Would you transcribe the records below exactly, omitting every picture?

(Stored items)
■ ■ ■ ■ ■ ■ ■

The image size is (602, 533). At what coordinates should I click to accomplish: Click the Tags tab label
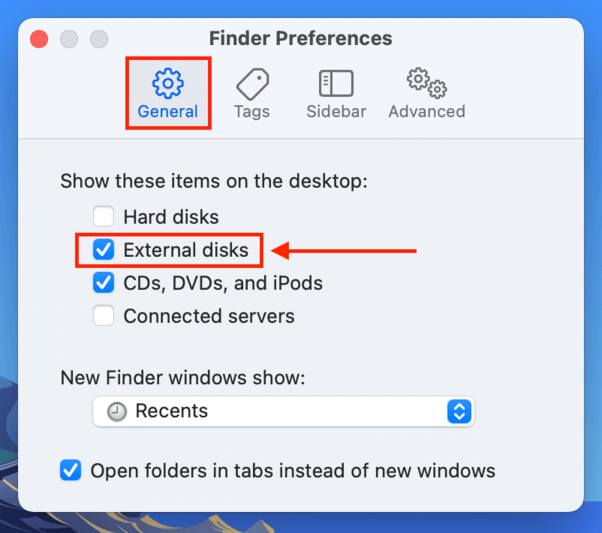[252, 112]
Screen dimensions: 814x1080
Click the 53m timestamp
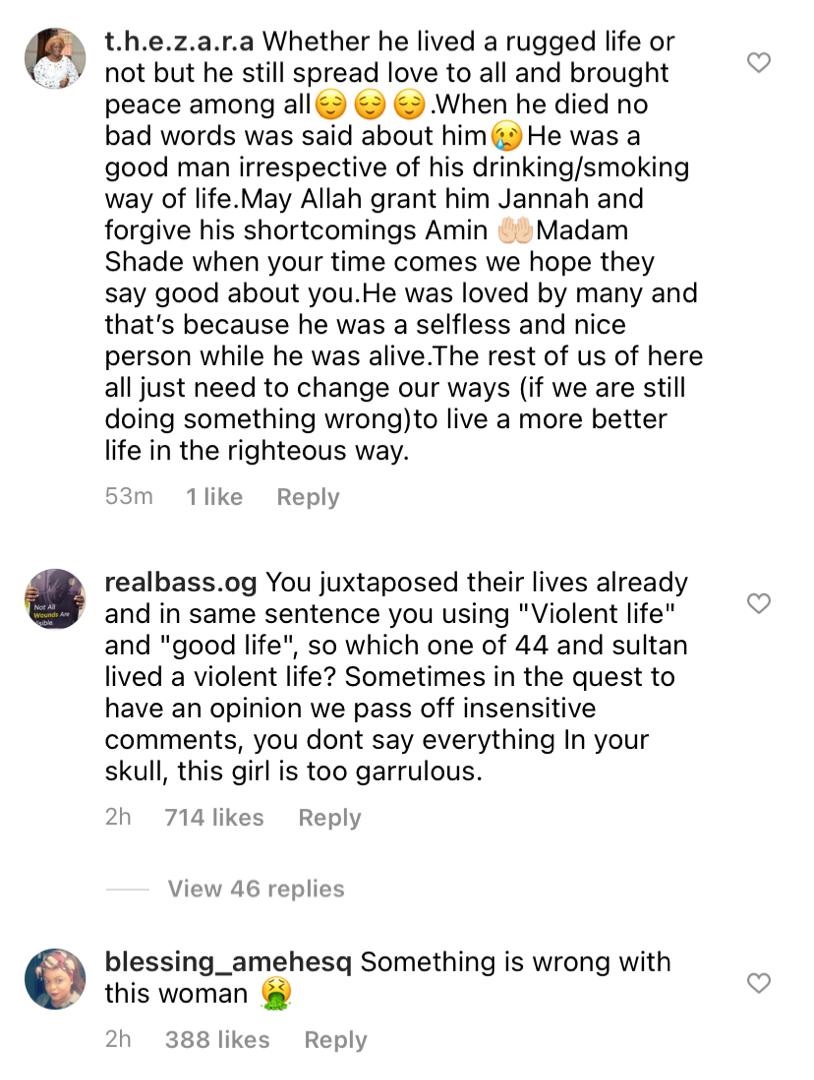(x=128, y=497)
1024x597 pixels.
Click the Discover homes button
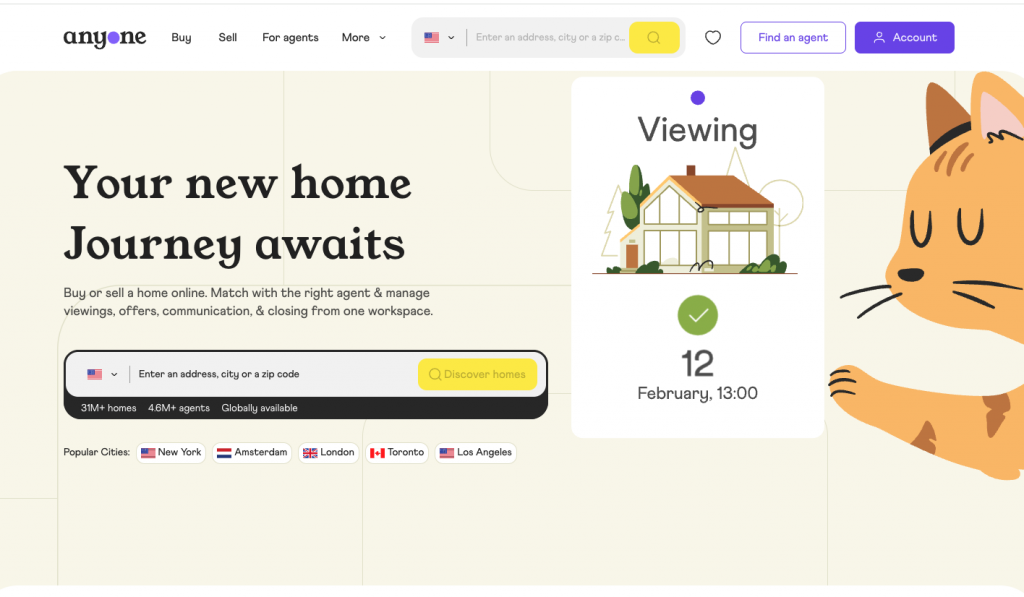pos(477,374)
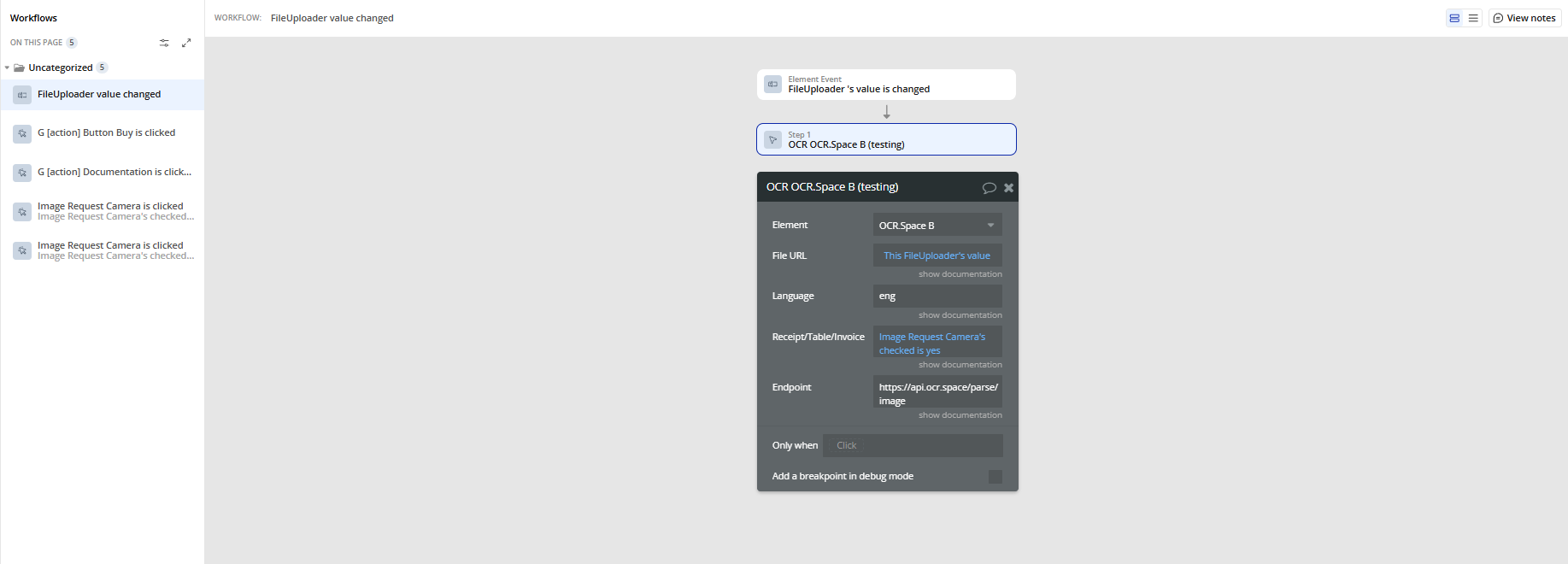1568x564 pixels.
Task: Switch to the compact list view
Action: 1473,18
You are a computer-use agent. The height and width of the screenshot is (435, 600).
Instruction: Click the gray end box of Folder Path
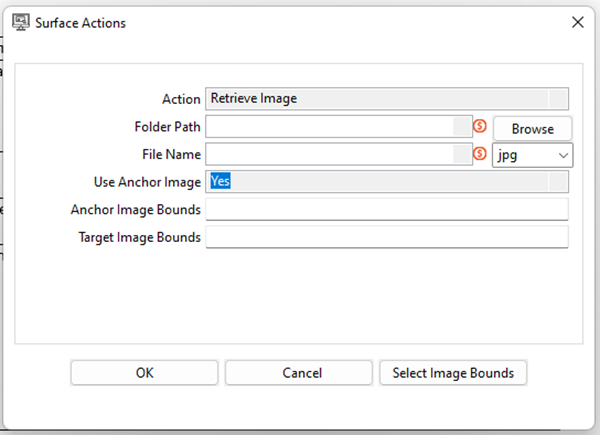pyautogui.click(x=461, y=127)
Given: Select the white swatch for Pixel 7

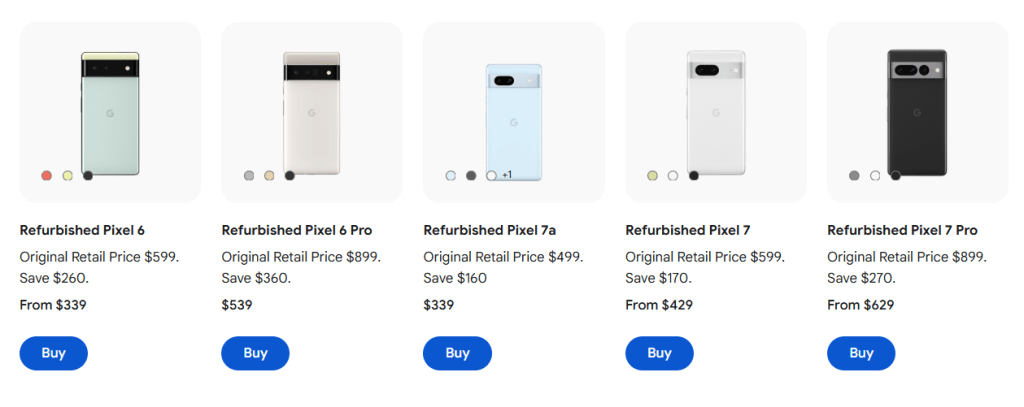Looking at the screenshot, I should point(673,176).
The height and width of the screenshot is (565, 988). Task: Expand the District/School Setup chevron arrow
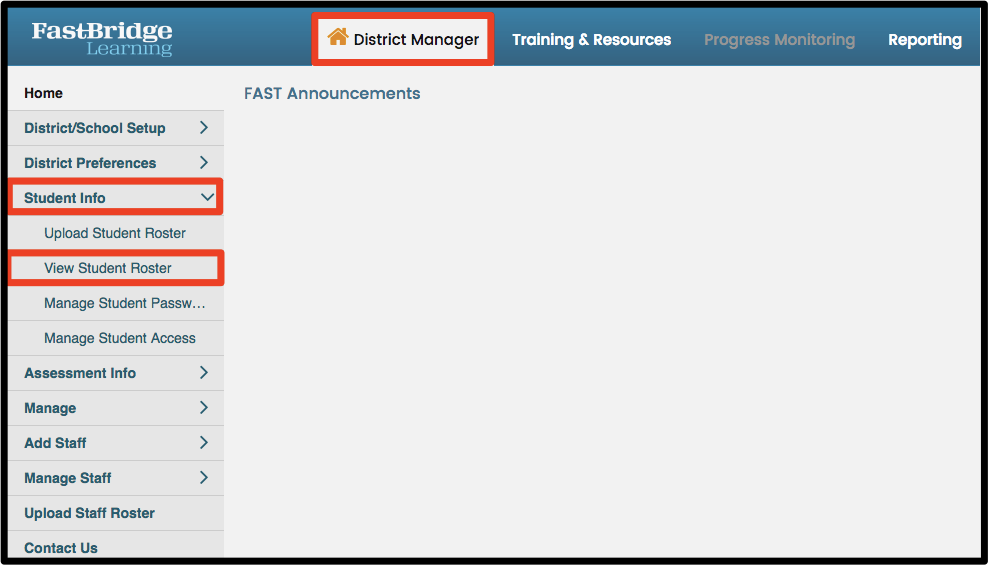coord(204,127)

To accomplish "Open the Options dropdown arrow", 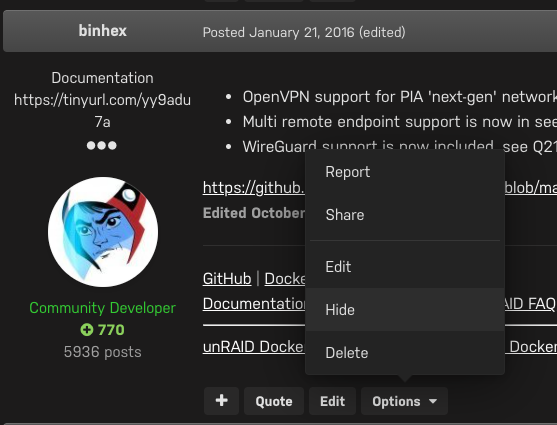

■ ■ ■ ■ ■ ■ ■

**Result:**
The image size is (602, 533). At what coordinates should I click to accomplish: Click the Tags tab label
[252, 112]
Screen dimensions: 814x1080
Click the 53m timestamp
(x=128, y=497)
1024x597 pixels.
Click the Discover homes button
pos(477,374)
1568x564 pixels.
Task: Switch to the compact list view
Action: 1473,18
You are a computer-use agent. The height and width of the screenshot is (435, 600).
Instruction: Click the gray end box of Folder Path
pyautogui.click(x=461, y=127)
Given: Select the white swatch for Pixel 7

Looking at the screenshot, I should point(673,176).
The height and width of the screenshot is (565, 988). Task: Expand the District/School Setup chevron arrow
coord(204,127)

To accomplish "Open the Options dropdown arrow", 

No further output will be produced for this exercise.